Provided data:
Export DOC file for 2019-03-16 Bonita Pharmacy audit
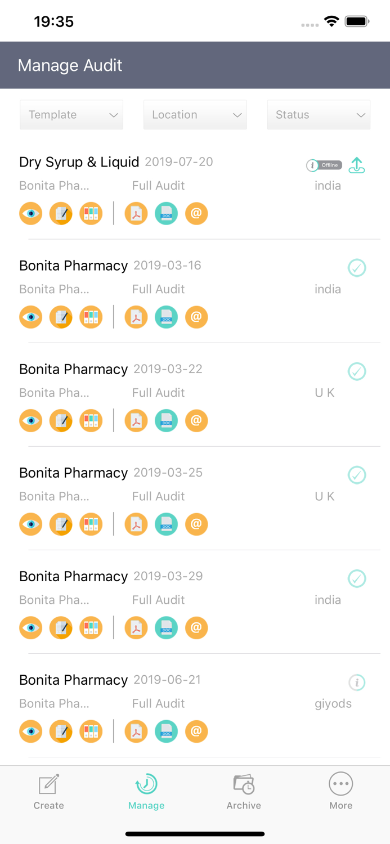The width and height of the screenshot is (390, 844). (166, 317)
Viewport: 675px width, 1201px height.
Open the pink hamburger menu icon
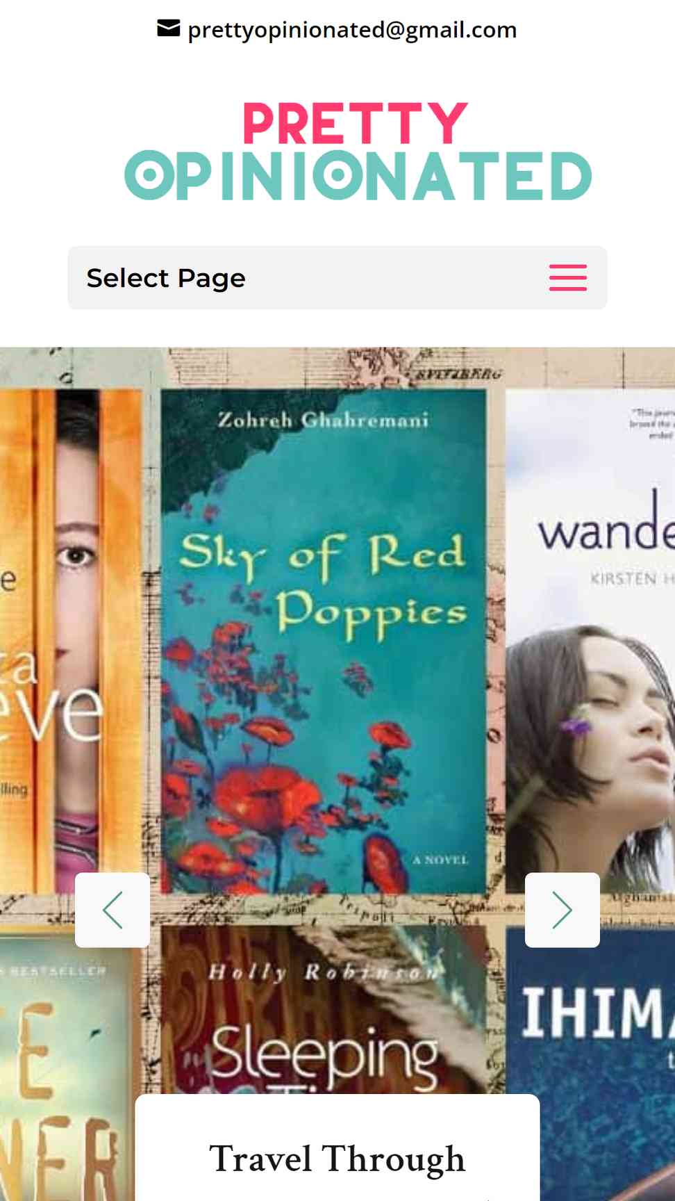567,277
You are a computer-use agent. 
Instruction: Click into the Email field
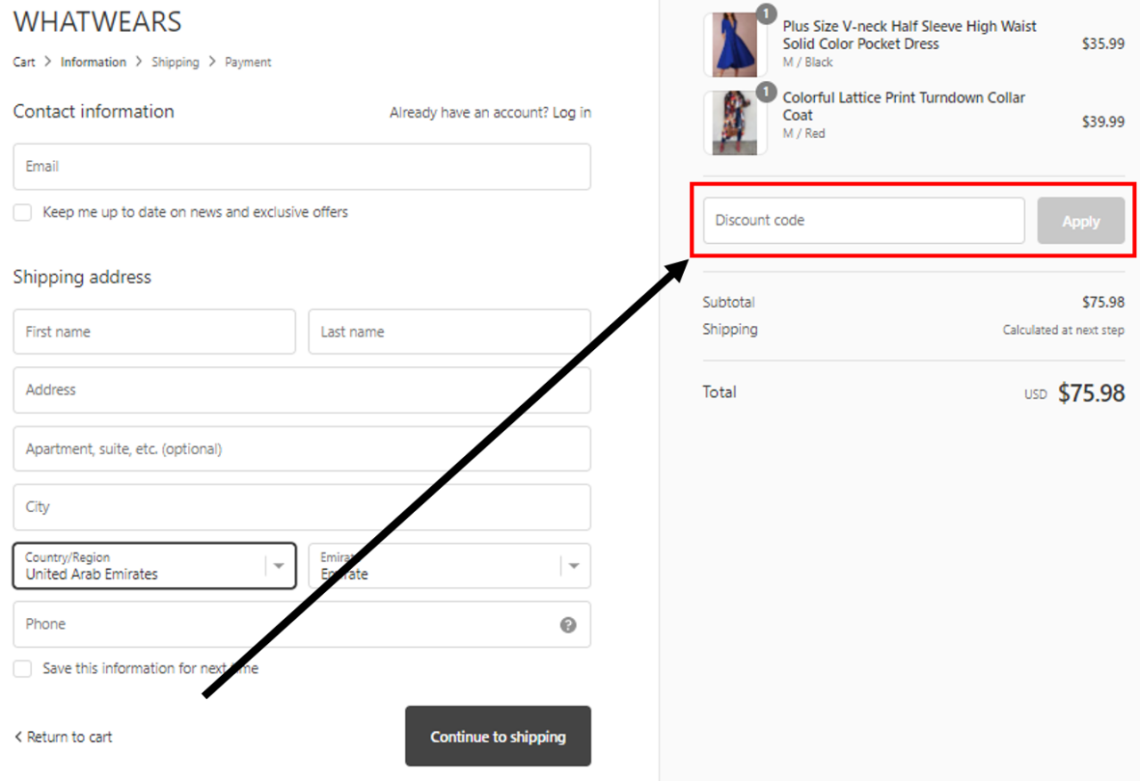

==

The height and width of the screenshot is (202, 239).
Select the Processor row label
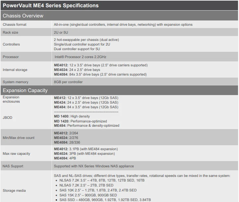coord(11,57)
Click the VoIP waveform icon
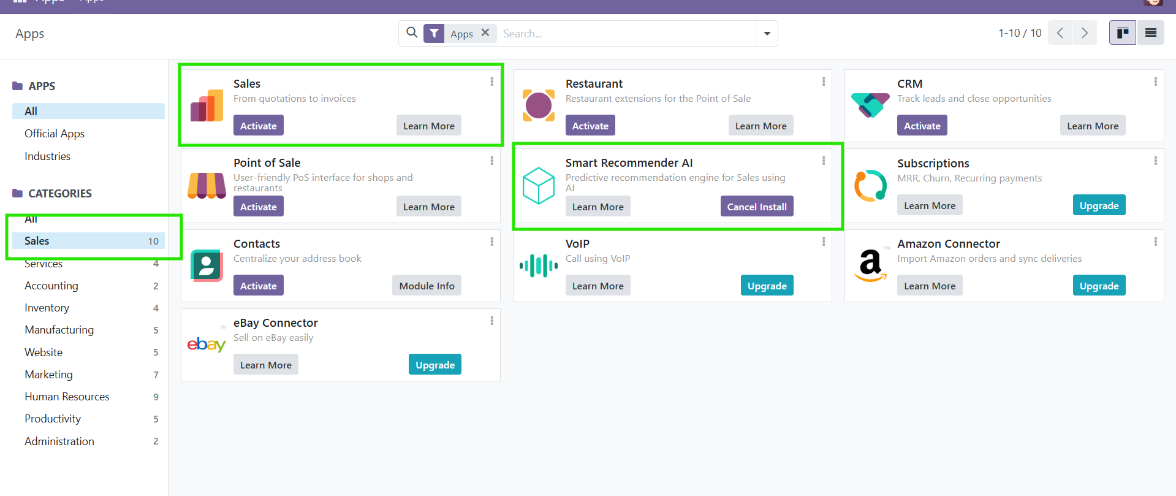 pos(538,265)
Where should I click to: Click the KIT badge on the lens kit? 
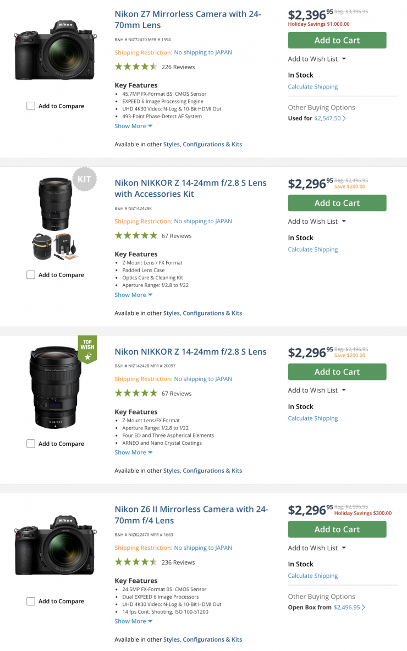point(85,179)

---

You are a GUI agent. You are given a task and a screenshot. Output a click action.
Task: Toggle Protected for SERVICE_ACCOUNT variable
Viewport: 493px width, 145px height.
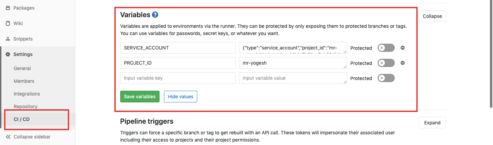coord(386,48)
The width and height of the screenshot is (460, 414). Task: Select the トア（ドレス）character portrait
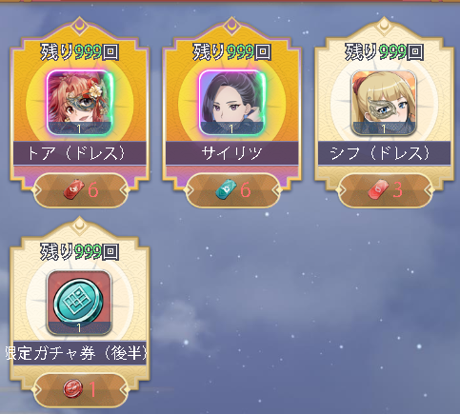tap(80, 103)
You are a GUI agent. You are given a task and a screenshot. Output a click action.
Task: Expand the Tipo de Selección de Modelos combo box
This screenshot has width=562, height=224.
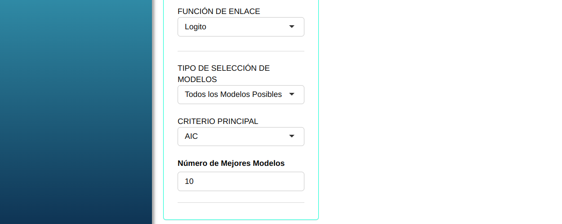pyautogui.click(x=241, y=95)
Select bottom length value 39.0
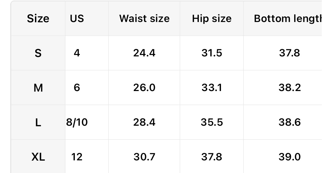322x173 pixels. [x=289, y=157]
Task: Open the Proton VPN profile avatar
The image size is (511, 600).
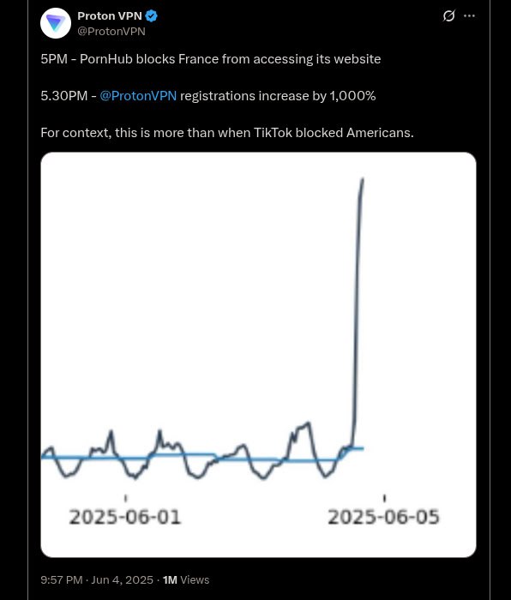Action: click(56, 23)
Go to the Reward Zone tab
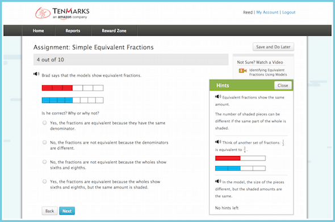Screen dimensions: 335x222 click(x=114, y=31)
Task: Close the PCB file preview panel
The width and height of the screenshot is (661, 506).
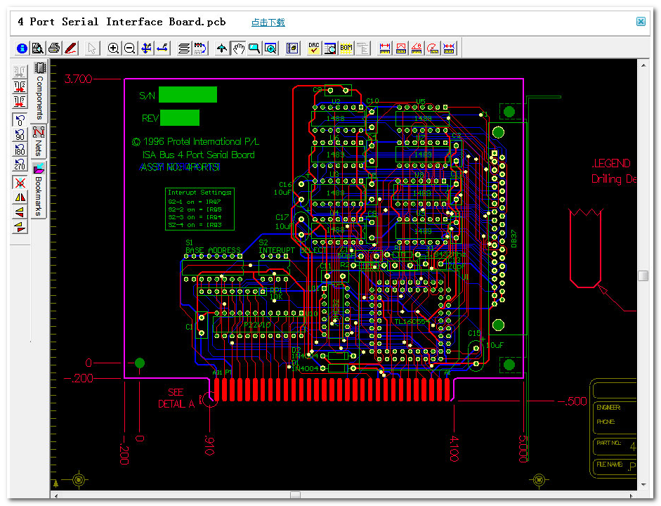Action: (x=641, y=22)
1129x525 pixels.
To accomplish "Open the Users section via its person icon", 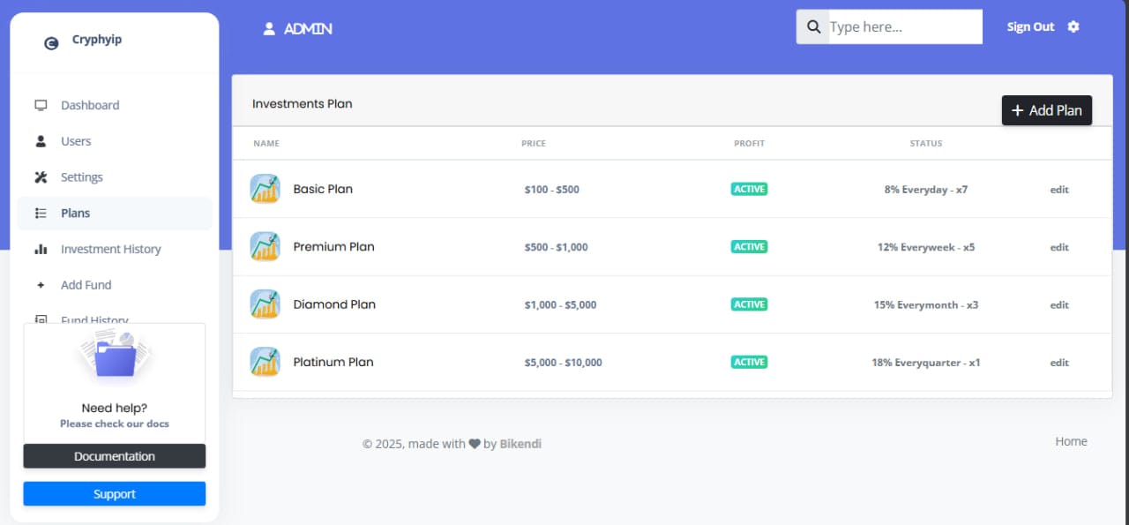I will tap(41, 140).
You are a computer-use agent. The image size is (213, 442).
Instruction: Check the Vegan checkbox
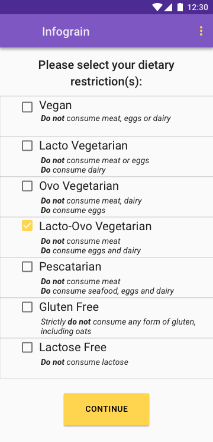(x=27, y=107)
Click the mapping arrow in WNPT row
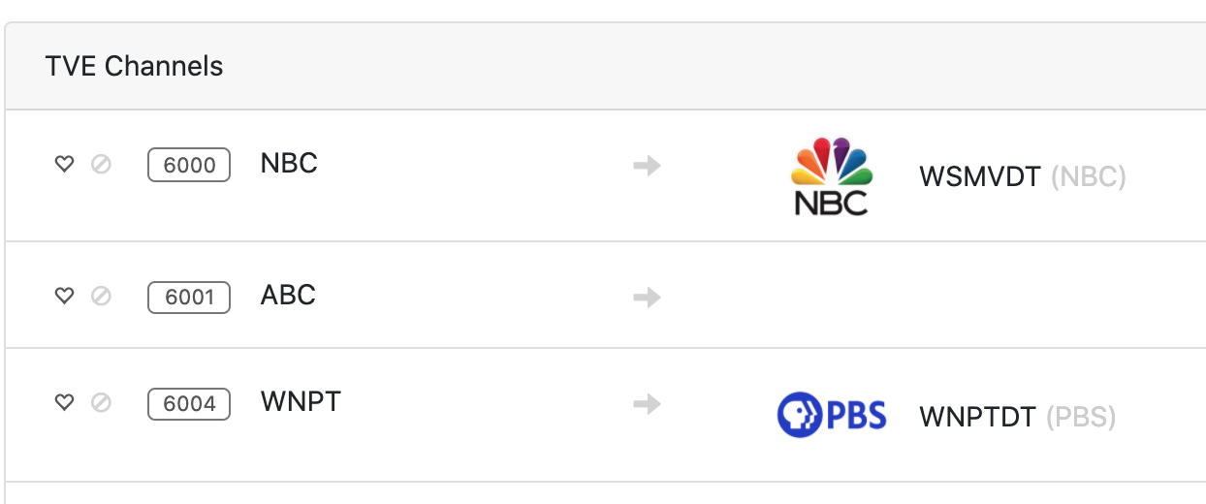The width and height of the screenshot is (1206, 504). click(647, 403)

Problem to work on: From the records above, give again only the part that opens with the line containing "Export DOC file" and closes with the line containing "Instruction: Click into the Email field". Keep both ends but drop the pictures.

Solved problem:
Export DOC file for 2019-03-16 Bonita Pharmacy audit
The width and height of the screenshot is (390, 844). (166, 317)
Viewport: 675px width, 1201px height.
Open the pink hamburger menu icon
567,277
You are a computer-use agent. 
Instruction: Click into the Email field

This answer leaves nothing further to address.